初公開となる2つ目のWeb OS技術は、スマートフォンやタブレット端末などに搭載されたOSに依存することなく、周辺にある電子機器やセンサーシステムなどと自動的に接続して利用可能な状態とする技術である。
今回開発したのは、「Web型ドライバアーキテクチャ」と「デバイス プラグ&プレイ」技術である。AndroidなどのOS上に独自のアプリケーション実行環境(ランタイム)層を構築し、周辺デバイスを制御できるようにした。
Web型ドライバアーキテクチャは、Webベースのアプリケーション層とOSの汎用通信インタフェースをランタイム層でつなぐためのブリッジ技術である。OSに依存するドライバをWeb層に配置することで、ドライバのOS依存性をなくした。また、アプリケーションの独立性を高めるため、ドライバの違いを吸収するデバイス抽象化APIも開発した。
デバイス プラグ&プレイ技術は、周辺デバイスの検出と、それに対応するドライバの動的配信を制御する技術である。具体的には、スマートフォンなどが周辺の電子機器などを検知すると、周辺デバイスを制御するのに必要となるドライバを、クラウドなどに設けられたドライバストアから自動的にダウンロードし、スマートフォンのWeb層へ動的に実装する仕組みだ。スマートフォンなどの利用者は、従来システムのように、必要なドライバを手動でダウンロードしたり実装したりする必要はない。

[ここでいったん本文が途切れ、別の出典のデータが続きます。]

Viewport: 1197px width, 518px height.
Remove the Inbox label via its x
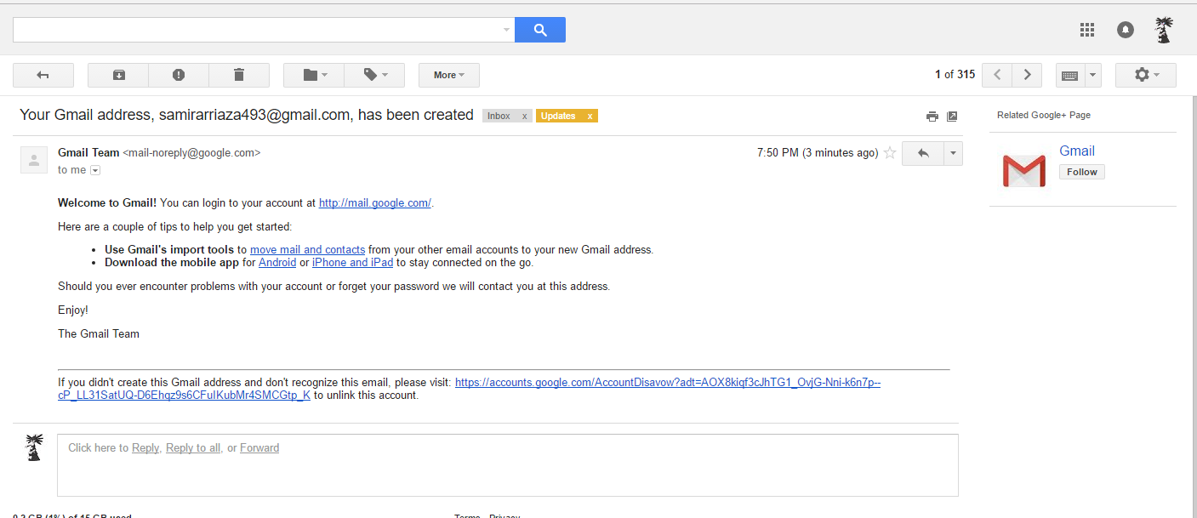coord(525,116)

富士通研究所では、新開発のWeb OS技術について、訪問介護業務におけるスマートフォンと各種測定機器間のデータ送受信、運送/宅配業務におけるタグリーダなどとの接続、公共輸送車両内におけるナビ情報やオーディオ機器との接続、といった用途を想定している。当初は富士通グループ内部で使用しているIoT製品への活用を中心に展開し、2016年度中の実用化を目指す計画だ。